(Assignment): Transcribe the entries below exactly from their first line through the line containing "Task: Click the Sessions column help icon", and let no picture into the copy.

[Extracted records]
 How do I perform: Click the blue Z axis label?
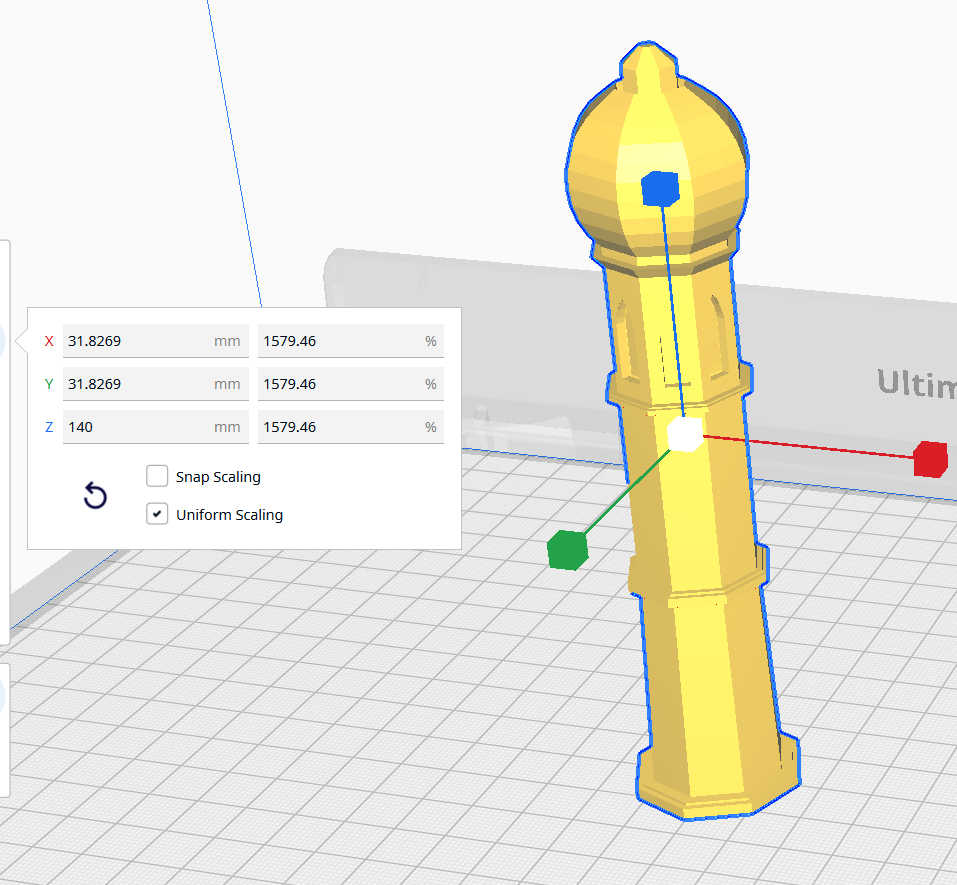tap(49, 427)
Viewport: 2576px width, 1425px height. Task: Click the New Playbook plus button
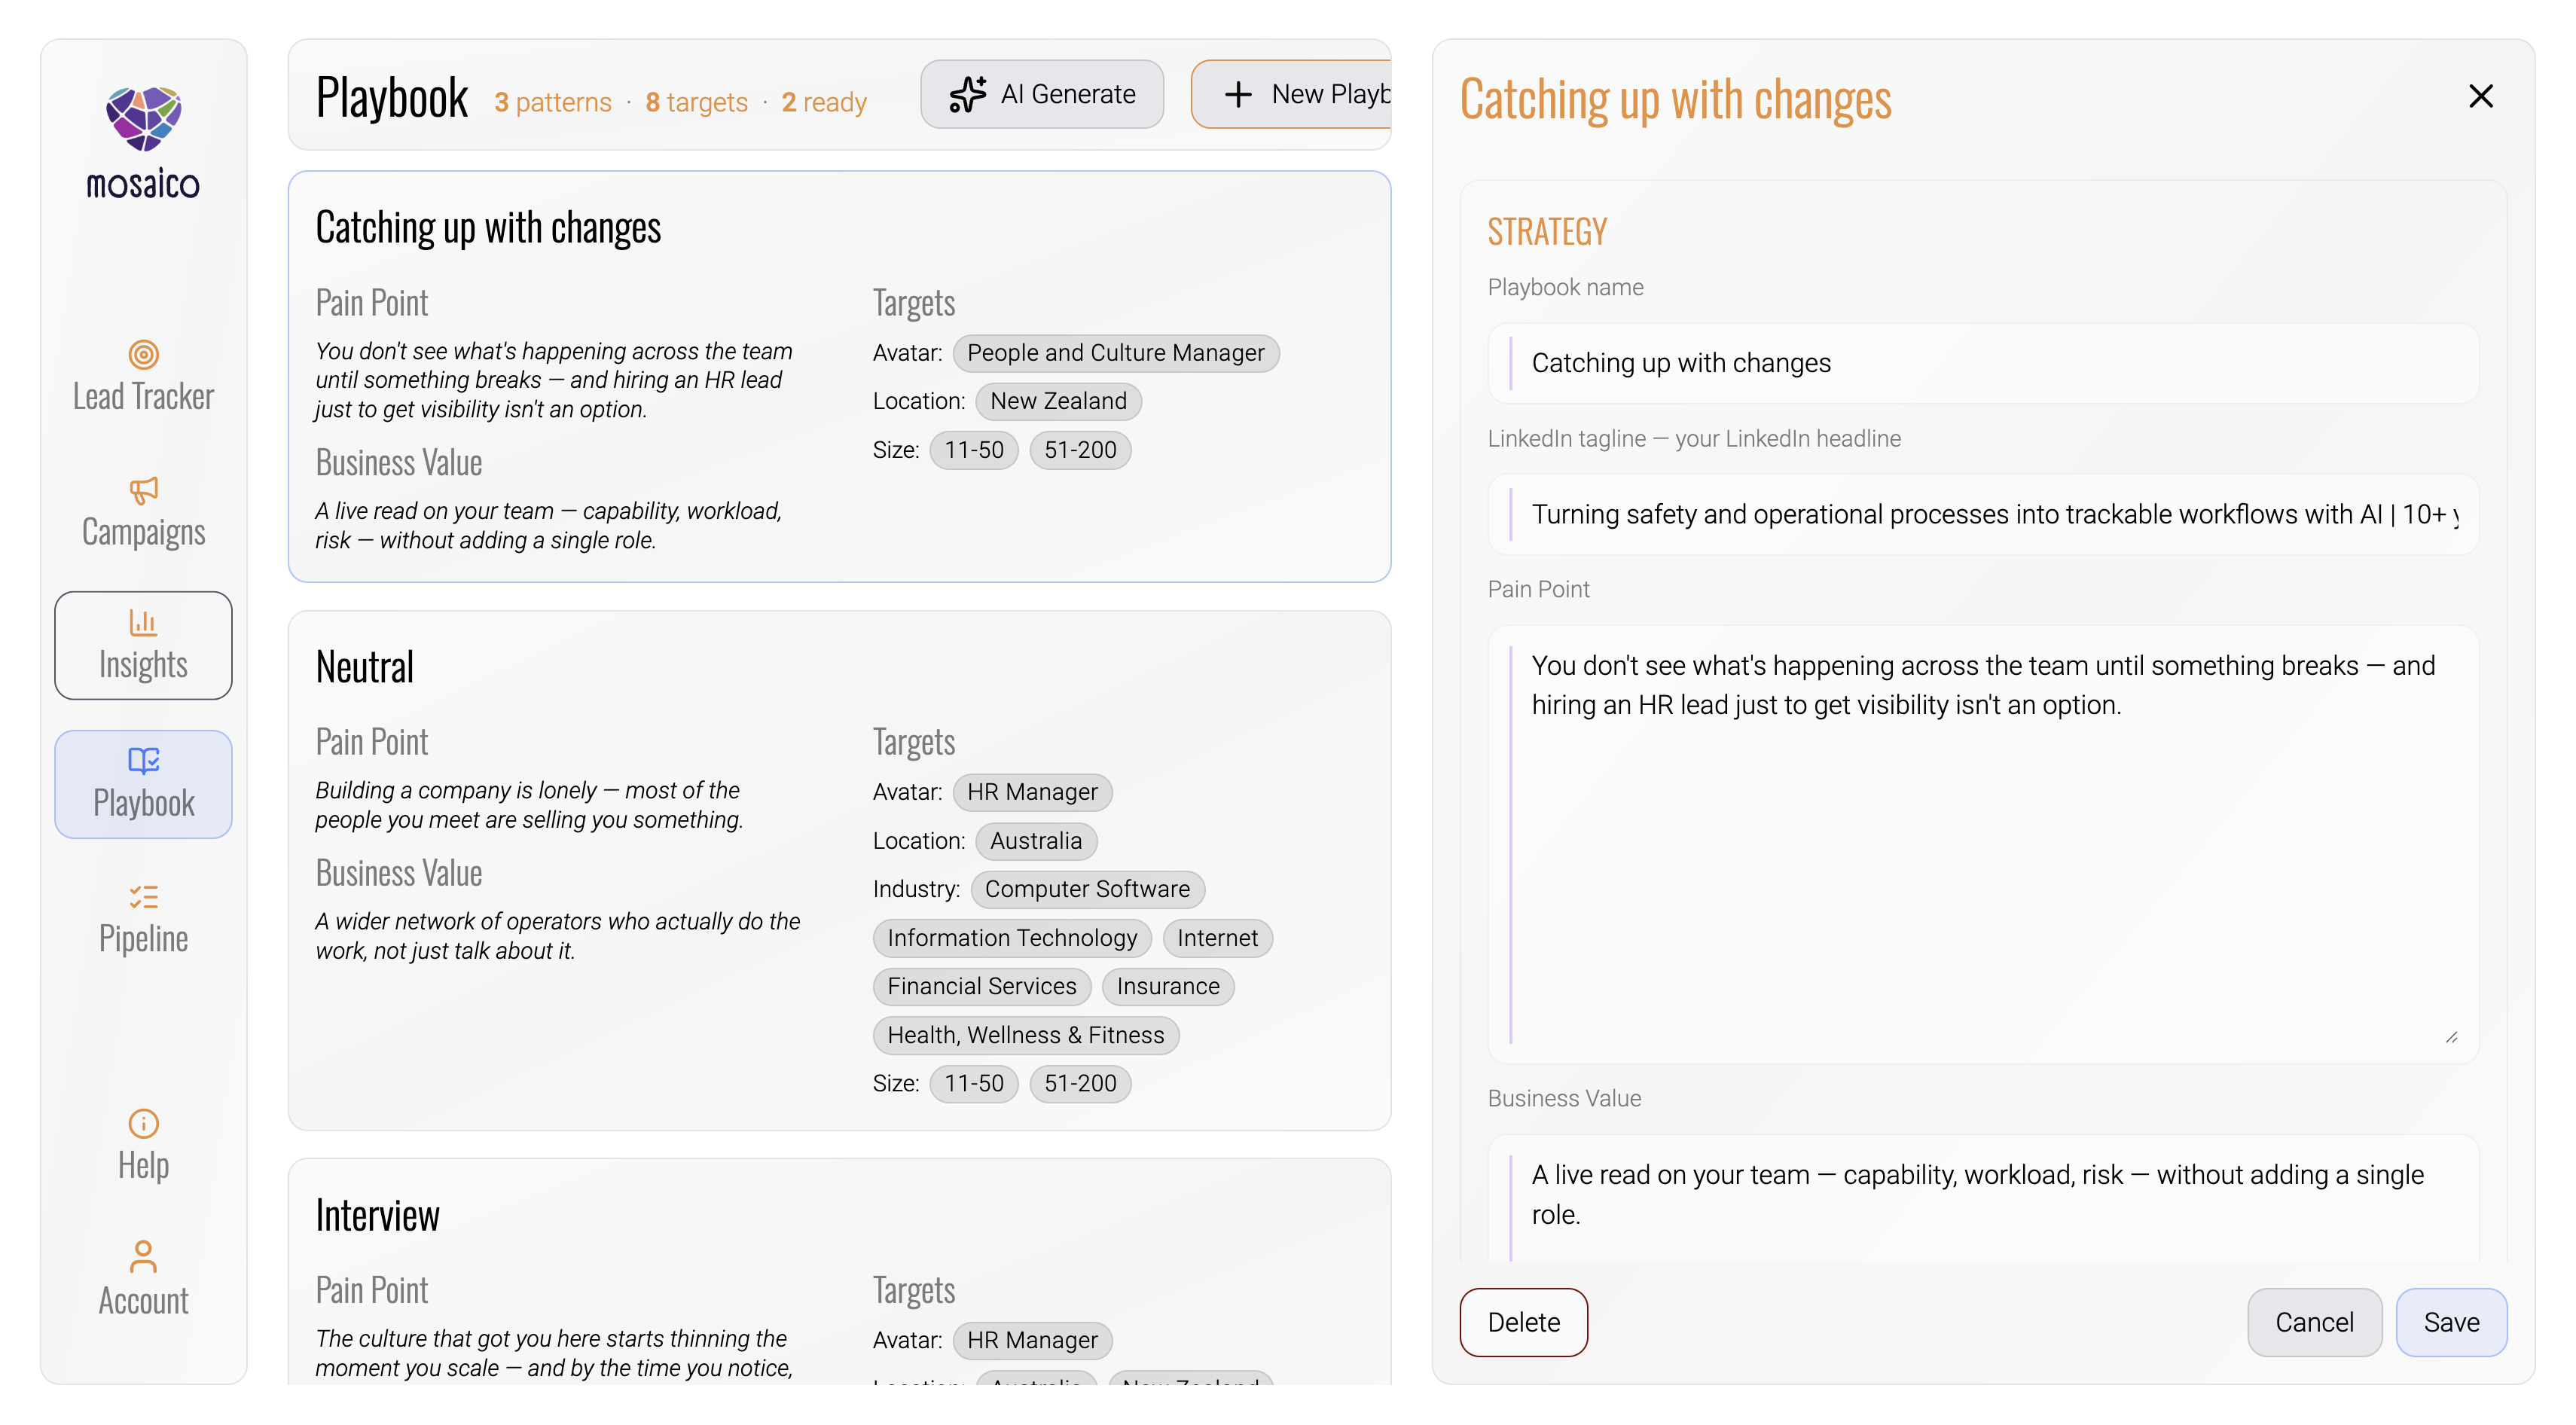[1291, 94]
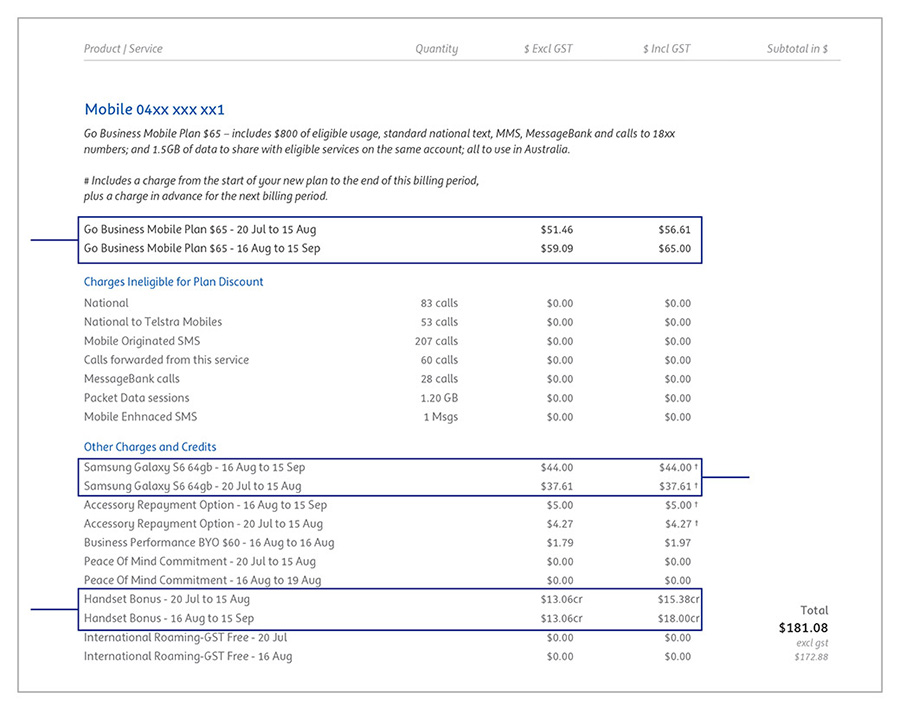
Task: Click the MessageBank calls row label
Action: coord(132,379)
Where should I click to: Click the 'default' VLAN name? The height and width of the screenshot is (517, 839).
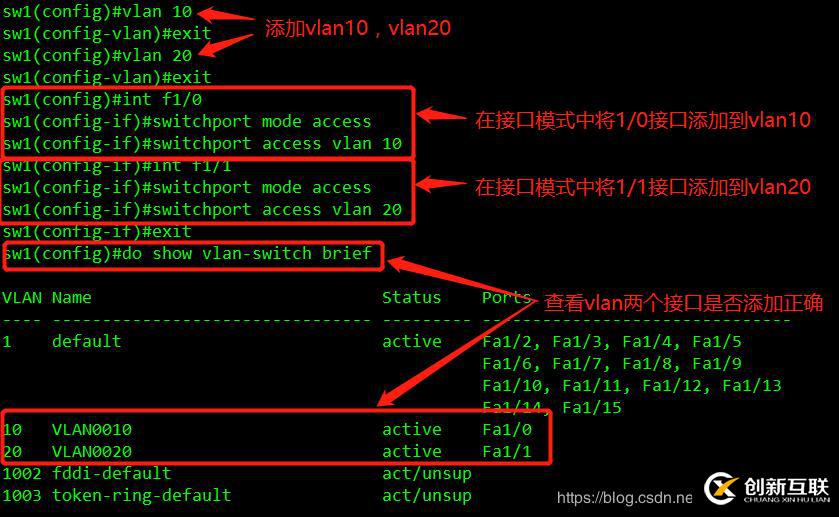[x=87, y=341]
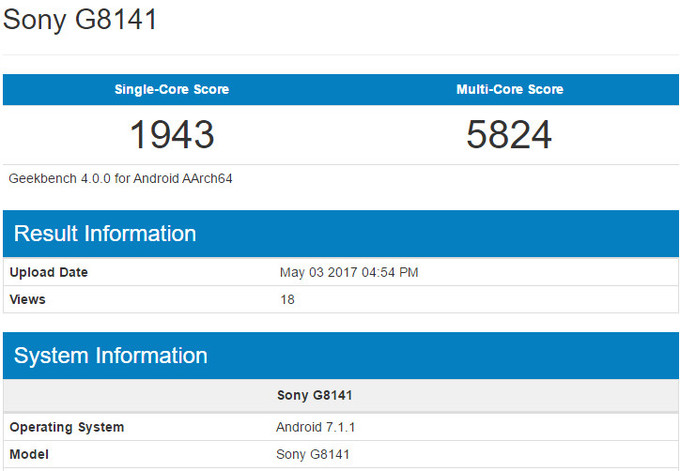This screenshot has width=680, height=471.
Task: Click the views count 18
Action: point(288,299)
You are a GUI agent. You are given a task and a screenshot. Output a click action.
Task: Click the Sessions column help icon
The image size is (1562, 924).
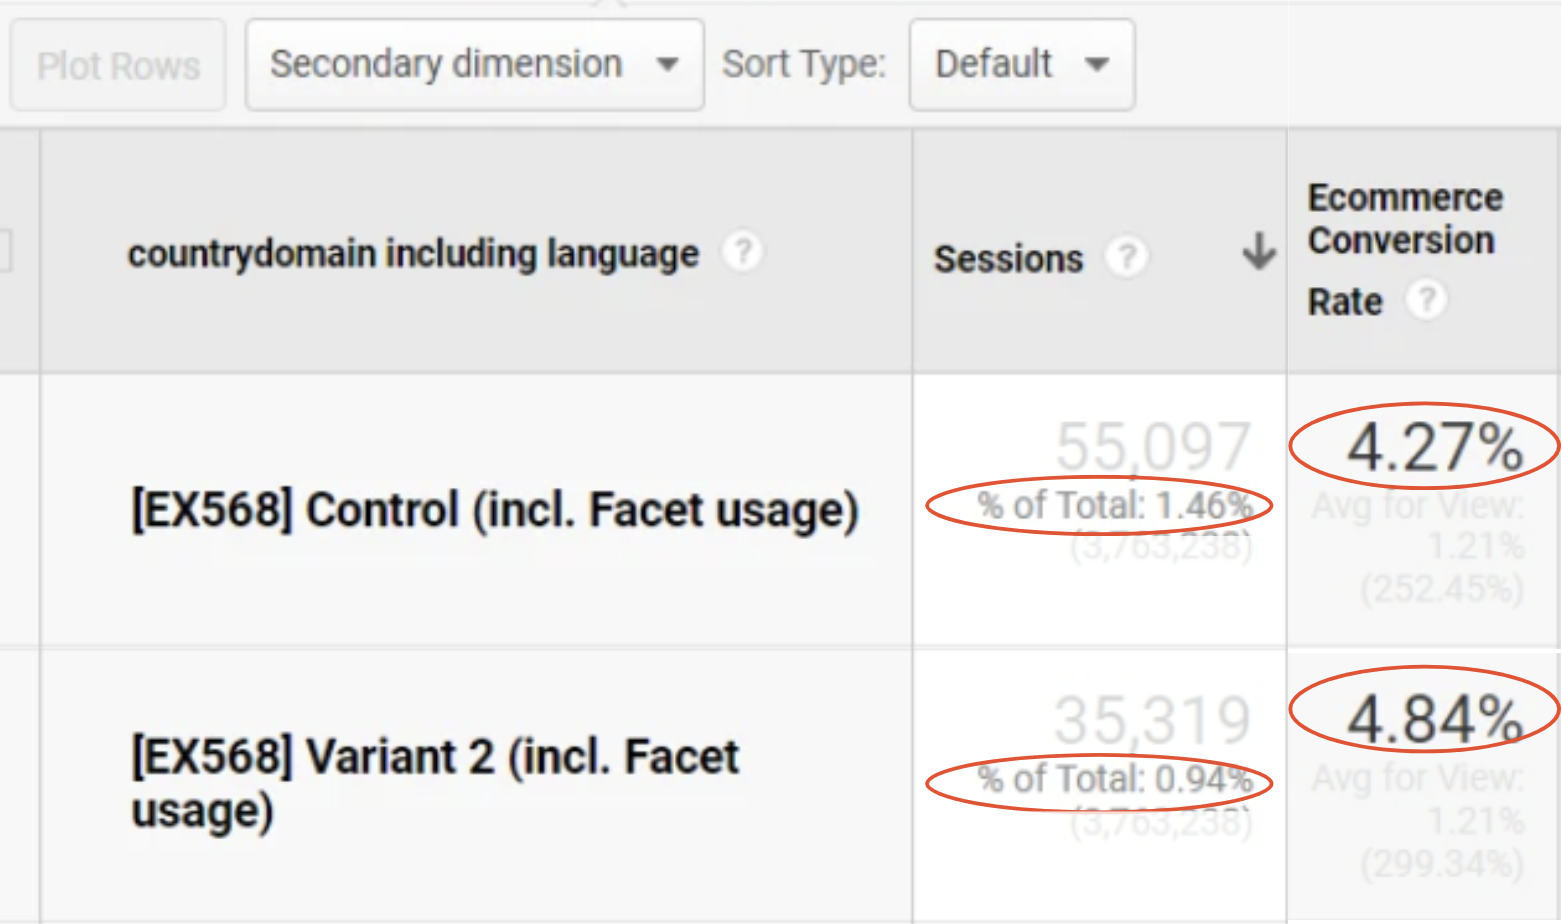click(x=1126, y=257)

(Answer to this task):
 How do I perform: Click the blue Z axis label?
tap(49, 427)
Viewport: 2576px width, 1425px height. Task: Click the New Playbook plus button
[1291, 94]
Task: Click the MessageBank calls row label
Action: coord(132,379)
Where should I click to: Click the 'default' VLAN name? The height and width of the screenshot is (517, 839).
[x=87, y=341]
This screenshot has width=680, height=471.
Task: Click the views count 18
Action: point(288,299)
You are a GUI agent. You are given a task and a screenshot. Output a click action.
Task: Click the Sessions column help icon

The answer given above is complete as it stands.